(THE RECORDS begins)

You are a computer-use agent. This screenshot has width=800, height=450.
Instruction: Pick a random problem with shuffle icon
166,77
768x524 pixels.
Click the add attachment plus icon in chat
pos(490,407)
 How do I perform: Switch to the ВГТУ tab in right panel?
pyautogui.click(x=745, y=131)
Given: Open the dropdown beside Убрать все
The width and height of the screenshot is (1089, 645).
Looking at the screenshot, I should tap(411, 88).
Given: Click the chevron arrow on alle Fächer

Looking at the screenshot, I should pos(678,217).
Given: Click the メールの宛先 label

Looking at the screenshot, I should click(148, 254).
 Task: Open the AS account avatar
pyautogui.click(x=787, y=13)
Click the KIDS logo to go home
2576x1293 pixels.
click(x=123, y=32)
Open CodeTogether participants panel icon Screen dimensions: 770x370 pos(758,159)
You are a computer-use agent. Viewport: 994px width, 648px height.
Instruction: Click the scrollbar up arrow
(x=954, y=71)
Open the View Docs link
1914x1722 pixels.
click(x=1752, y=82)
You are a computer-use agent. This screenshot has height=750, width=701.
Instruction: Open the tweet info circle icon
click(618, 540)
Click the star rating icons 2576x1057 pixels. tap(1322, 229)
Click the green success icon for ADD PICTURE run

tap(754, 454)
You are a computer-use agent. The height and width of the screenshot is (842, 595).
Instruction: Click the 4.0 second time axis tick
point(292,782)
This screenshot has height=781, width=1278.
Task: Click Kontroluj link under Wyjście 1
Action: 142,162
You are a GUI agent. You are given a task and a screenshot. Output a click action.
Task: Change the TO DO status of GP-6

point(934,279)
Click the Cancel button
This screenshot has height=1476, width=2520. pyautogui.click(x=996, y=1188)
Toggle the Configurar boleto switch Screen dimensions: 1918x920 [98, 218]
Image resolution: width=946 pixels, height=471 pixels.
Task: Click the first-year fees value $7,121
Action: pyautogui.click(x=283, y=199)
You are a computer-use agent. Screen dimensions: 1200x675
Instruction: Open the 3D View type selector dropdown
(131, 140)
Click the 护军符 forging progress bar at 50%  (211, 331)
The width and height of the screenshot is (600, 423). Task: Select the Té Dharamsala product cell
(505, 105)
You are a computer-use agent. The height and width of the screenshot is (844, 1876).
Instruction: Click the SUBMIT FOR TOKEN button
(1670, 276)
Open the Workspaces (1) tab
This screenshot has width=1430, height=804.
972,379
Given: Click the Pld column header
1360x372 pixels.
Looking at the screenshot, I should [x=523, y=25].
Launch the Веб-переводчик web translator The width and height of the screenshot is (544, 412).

(THE RECORDS ends)

* YOUR ASSIGNMENT
Each line in the material above must be retyped without alteration.

* FINISHED TASK
You are a computer-use agent. This screenshot has width=800, height=450.
Instruction: Pick a random problem with shuffle icon
166,77
768x524 pixels.
Click the add attachment plus icon in chat
pos(490,407)
 How do I perform: Switch to the ВГТУ tab in right panel?
pyautogui.click(x=745, y=131)
Given: Open the dropdown beside Убрать все
The width and height of the screenshot is (1089, 645).
Looking at the screenshot, I should tap(411, 88).
Given: Click the chevron arrow on alle Fächer

Looking at the screenshot, I should pos(678,217).
Given: Click the メールの宛先 label

Looking at the screenshot, I should click(148, 254).
 Task: Open the AS account avatar
pyautogui.click(x=787, y=13)
Click the KIDS logo to go home
2576x1293 pixels.
click(x=123, y=32)
Open CodeTogether participants panel icon Screen dimensions: 770x370 pos(758,159)
You are a computer-use agent. Viewport: 994px width, 648px height.
Instruction: Click the scrollbar up arrow
(x=954, y=71)
Open the View Docs link
1914x1722 pixels.
click(x=1752, y=82)
You are a computer-use agent. This screenshot has height=750, width=701.
Instruction: Open the tweet info circle icon
click(618, 540)
Click the star rating icons 2576x1057 pixels. tap(1322, 229)
Click the green success icon for ADD PICTURE run

tap(754, 454)
You are a computer-use agent. The height and width of the screenshot is (842, 595).
Instruction: Click the 4.0 second time axis tick
point(292,782)
This screenshot has height=781, width=1278.
Task: Click Kontroluj link under Wyjście 1
Action: 142,162
You are a GUI agent. You are given a task and a screenshot. Output a click action.
Task: Change the TO DO status of GP-6

point(934,279)
Click the Cancel button
This screenshot has height=1476, width=2520. pyautogui.click(x=996, y=1188)
Toggle the Configurar boleto switch Screen dimensions: 1918x920 [98, 218]
Image resolution: width=946 pixels, height=471 pixels.
Task: Click the first-year fees value $7,121
Action: pyautogui.click(x=283, y=199)
You are a computer-use agent. Screen dimensions: 1200x675
Instruction: Open the 3D View type selector dropdown
(131, 140)
Click the 护军符 forging progress bar at 50%  (211, 331)
The width and height of the screenshot is (600, 423). Task: Select the Té Dharamsala product cell
(505, 105)
You are a computer-use agent. The height and width of the screenshot is (844, 1876).
Instruction: Click the SUBMIT FOR TOKEN button
(1670, 276)
Open the Workspaces (1) tab
This screenshot has width=1430, height=804.
972,379
Given: Click the Pld column header
1360x372 pixels.
Looking at the screenshot, I should [x=523, y=25].
Launch the Веб-переводчик web translator The width and height of the screenshot is (544, 412).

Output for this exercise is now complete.